Thursday, October 25, 2018
Consumer Protections for International Remittances
Entrepreneur Garad Nor launched his first money transfer business in 1993 in Marshall, Minnesota. Ten years later, Garad Nor turned around Tawakal Express, an international remittance firm that handles millions of dollars each month. In addition to providing secure, reliable service, Tawakal Express operations follow all the laws and rules set forth by regulatory bodies such as the Consumer Financial Protection Bureau (CFPB).
Many consumer protections regarding electronically-transferred remittances are enshrined within the 2014 CFPB remittance rules. Before an international transaction is completed, remittance companies are required to clearly state the exchange rate, any additional fees, applicable taxes, and the amount directly wired to the receiver.

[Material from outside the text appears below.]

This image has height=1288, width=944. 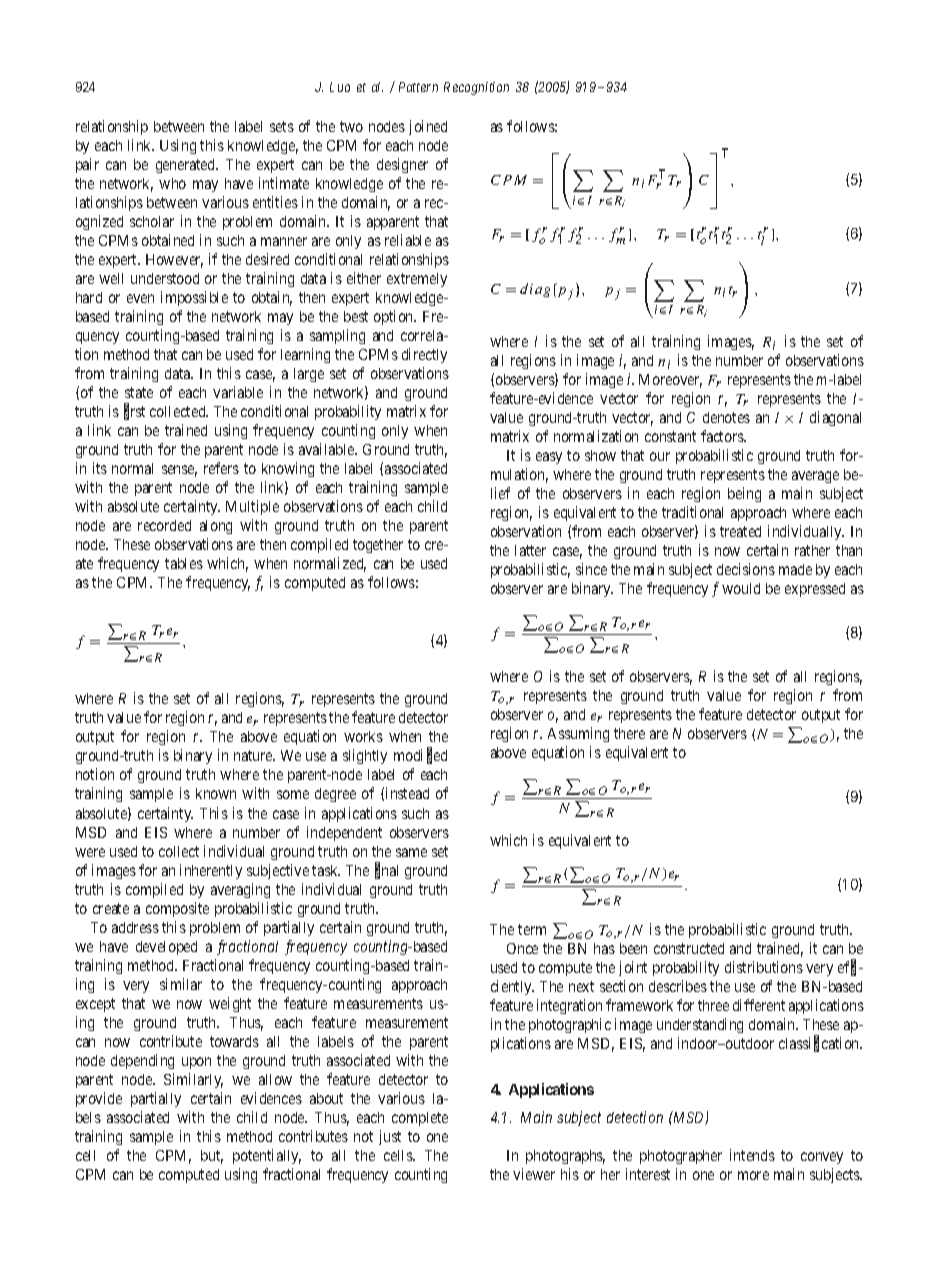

Recipients are also notified in writing of their rights and the company’s cancellation and dispute policies. Remittance agencies are also required to provide their clients with their privacy policy and a disclosure that includes the expected transaction date and ways to contact relevant regulators. Many companies translate these policies into the most common languages used by their customers.
Under these rules, consumers are protected against errors such as unequal exchange rates for senders and recipients or transfer delays caused by actions of the agency. Additionally, all errors have a reporting period of 180 days. Agencies can take up to 90 days to investigate any error claims and must resolve the error if the agency is found liable.

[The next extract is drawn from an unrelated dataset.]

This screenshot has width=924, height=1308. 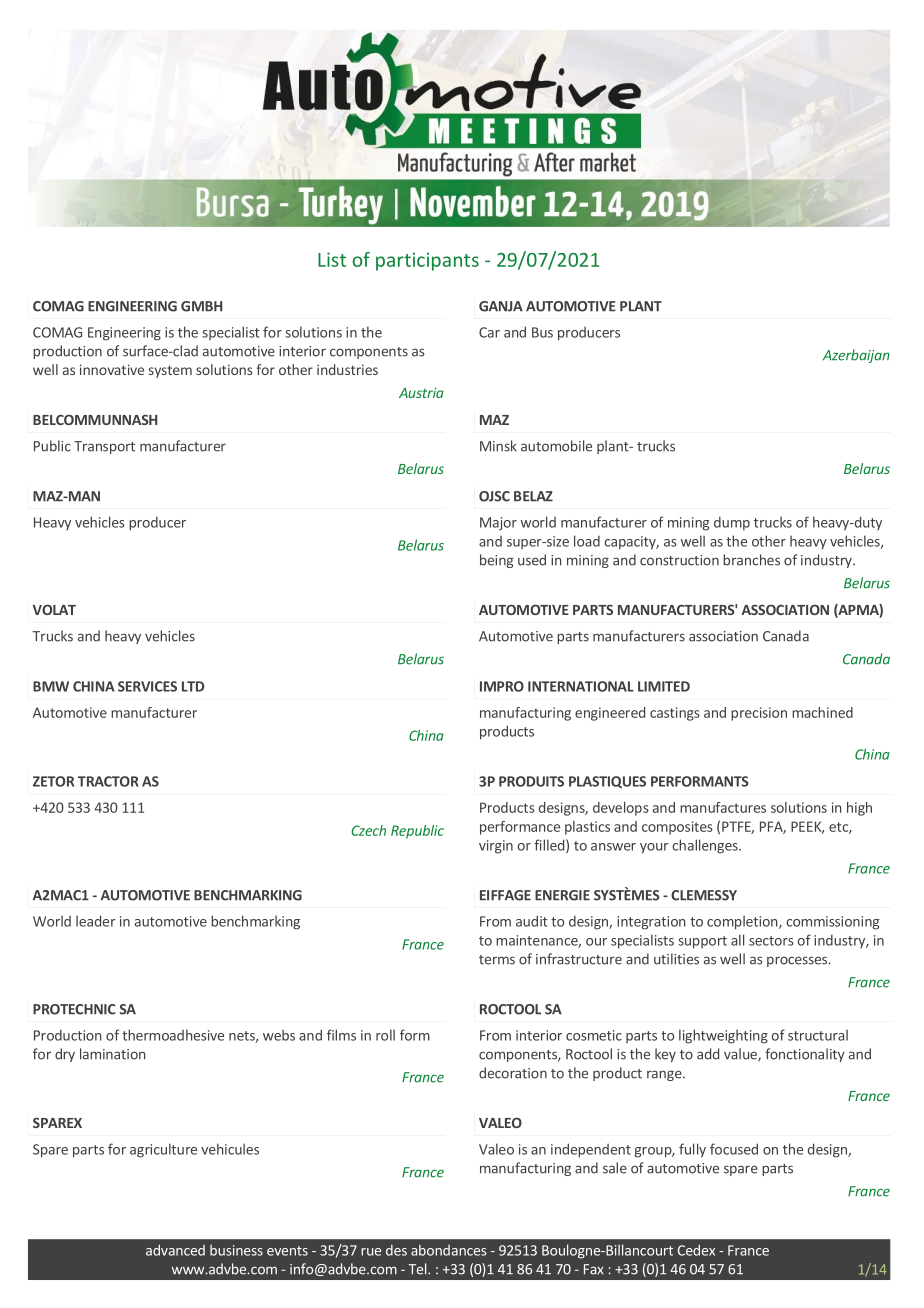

Wednesday, October 17, 2018
The Importance of Remittances on the East African Economy
Focusing on the money transfer needs of the African diaspora in Minnesota, entrepreneurial senior executive Garad Nor heads two successful international remittance operations, which process millions of dollars in transfers every year. As a reflection of the lucrative remittance market, Garad Nor’s latest venture, Banana Pay, handles over 10 million dollars in international transfers every month.
The earnings of East Africans in Europe, Canada, and the U.S. are often sent back to relatives in their home countries. In Kenya, nearly four percent of the Gross Domestic Product comes from remittances.
The billions of dollars infused into the economy helps boost flailing currencies and drives business growth. Moreover, the increased purchasing power of remittance recipients contributes to increased spending on education, healthcare, and other sectors that support economic development.
Researchers have found that remittances can have ripple effects throughout a community. Recipients often use their extra income to buy more goods, which increases localized production and creates more jobs.
However, remittances may deepen economic inequality and reduce participation in the workforce. In an attempt to democratize the benefits of remittances, the Kenyan government has enacted a series of policies to increase diaspora investment in nationwide projects.